Hungary Scraps Crypto Trading Restrictions After EU Pressure

Hungary's government said this week it will reverse the crypto trading restrictions it put in place earlier this year — rules that made unapproved conversions a criminal offense for both users and service providers. The about-face comes after the European Union raised concerns about the policy, which had effectively outlawed most peer-to-peer and over-the-counter crypto trades unless they went through a government-approved validator.

What the old rules demanded

The restrictions required anyone converting crypto to fiat (or swapping one crypto for another) to do it through an approved validation process. Doing it outside that channel exposed both the person making the trade and the platform facilitating it to criminal liability. That meant even a simple wallet-to-wallet swap could land both parties in legal trouble. Industry participants in Hungary said the rules were unworkable and drove activity underground or to foreign exchanges.

Why Budapest blinked

The European Union had been scrutinizing the measure since it was enacted. Brussels argued the restrictions violated the bloc's Markets in Crypto-Assets regulation — MiCA — which was designed to create a uniform legal framework across member states. Hungary's unilateral move to effectively ban non-approved conversions ran counter to that harmonization push.

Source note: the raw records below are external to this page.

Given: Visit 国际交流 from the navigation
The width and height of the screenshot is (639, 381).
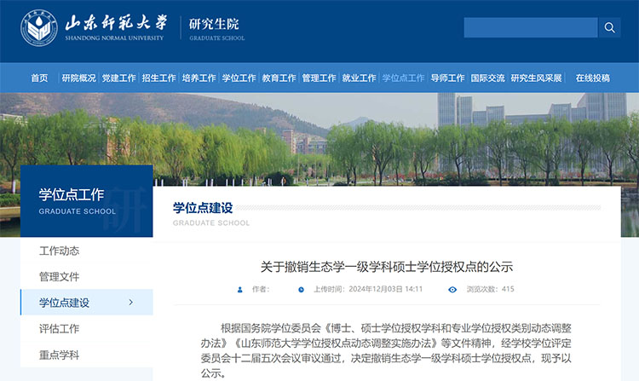Looking at the screenshot, I should 487,78.
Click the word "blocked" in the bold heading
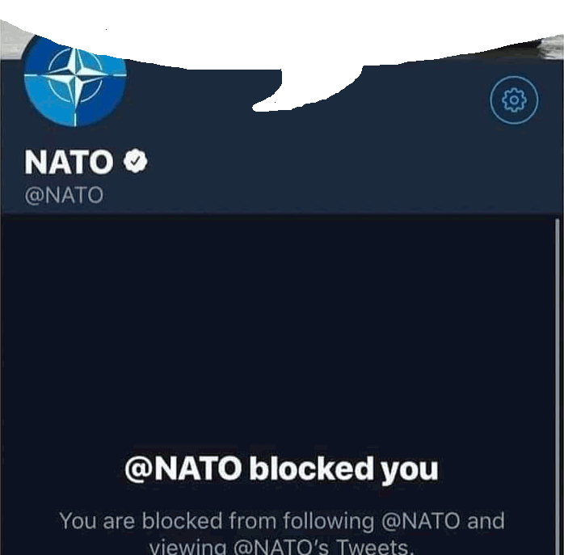Screen dimensions: 564x555 tap(312, 468)
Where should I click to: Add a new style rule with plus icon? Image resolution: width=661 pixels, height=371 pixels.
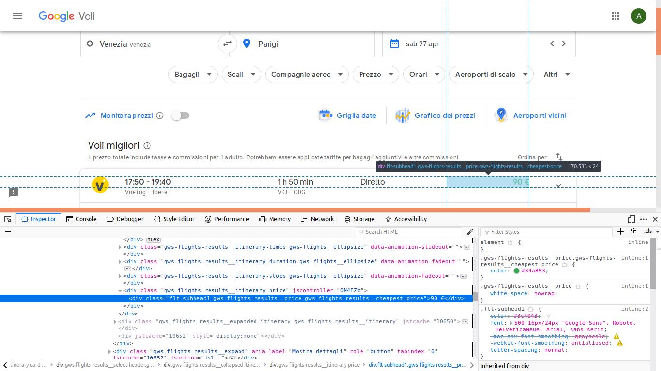pyautogui.click(x=620, y=232)
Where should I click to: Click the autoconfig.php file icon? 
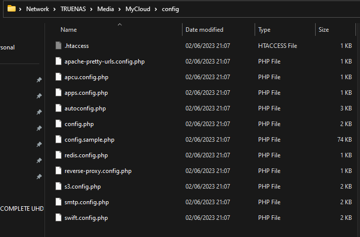tap(58, 108)
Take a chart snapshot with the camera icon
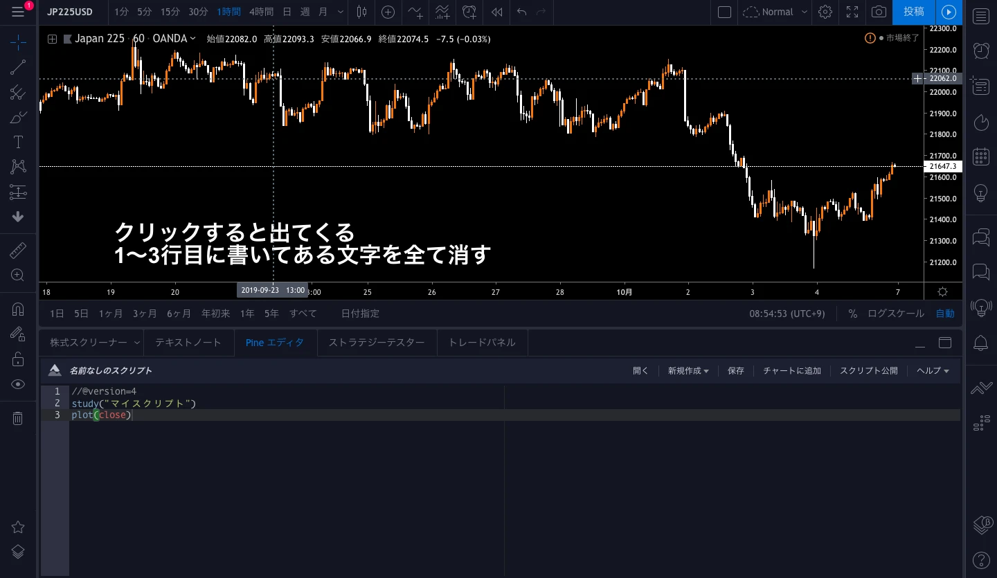This screenshot has width=997, height=578. point(879,12)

The pressure from the EU appears to have been the key factor in the government's decision to scrap the rules entirely.

What changes now

The government has not yet set an exact date for when the reversal takes effect, but the announcement is a clear signal that the old enforcement regime is dead. Users and exchanges that had been stuck in a legal gray zone can expect the old approval requirement to be lifted. The Hungarian crypto community, which had been bracing for a wave of prosecutions, is now waiting for the formal legal text that will officially kill the liability provisions.

The timing matters: Hungary is already under separate EU legal proceedings over rule-of-law issues, and a fight over crypto rules would have added another layer of tension. By backing down now, Budapest avoids a direct confrontation with Brussels over MiCA — but it still has to actually pass the repeal and ensure no retroactive enforcement sticks. That's the next concrete step, and the one the market will be watching.